I wonder if it is possible to solve a certain problem. In short: get optimal performance by filling the buffer not only line by line but also column by column.
Description below: A graphic buffer is given (i.e. intended to hold a bitmap)
#define WIDTH 320
#define HEIGHT 256
typedef struct
{
unsigned char r,g,b,a;
}sRGBA;
sRGBA* bufor_1;
main()
{
bufor_1 = (sRGBA*)malloc(WIDTH*HEIGHT*sizeof(sRGBA));
}
There is no problem with filling it horizontally line by line, because it is a 'cache friendly' case, which is the best one, e.g. floor and ceiling rycasting:
main()
{
bufor_1 = (sRGB*)malloc(WIDTH*HEIGHT*sizeof(sRGB));
for (int y = 0; y < HEIGHT; ++y)
{
for (int x = 0; x < WIDTH; ++x)
{
bufor_1[x+y*WIDTH].r = 100;
}
}
}
The difference in performance appears when we want to supplement such a buffer vertically, i.e. column by column, e.g. wall regeneration, which is done in this way, i.e.
main()
{
bufor_1 = (sRGB*)malloc(WIDTH*HEIGHT*sizeof(sRGB));
for (int x = 0; x < WIDTH; ++x)
{
for (int y = 0; y < HEIGHT; ++y)
{
bufor_1[x+y*WIDTH].r = 100;
}
}
}
The question that arises is whether it is possible to somehow combine efficient line-by-line and column-by-column completion.
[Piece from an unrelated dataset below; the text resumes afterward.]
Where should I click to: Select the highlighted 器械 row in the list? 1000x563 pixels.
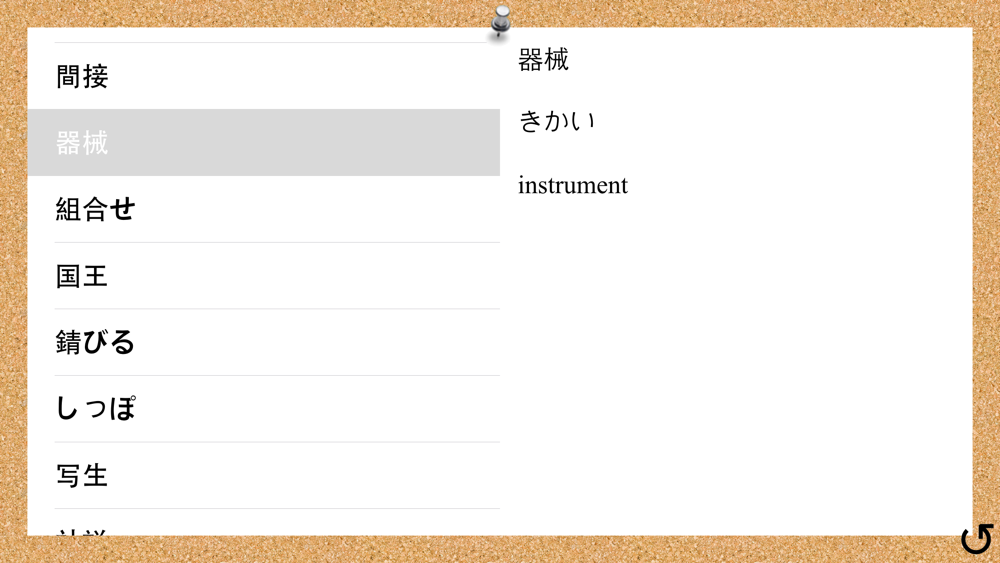coord(263,142)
From a few tests that I have performed, it turned out that if the buffer is presented as two-dimensional, i.e. column-by-column filling is even faster than line-by-line in a one-dimensional one - but then it is the other way around, i.e. filling such a two-dimensional buffer line by line will be inefficient.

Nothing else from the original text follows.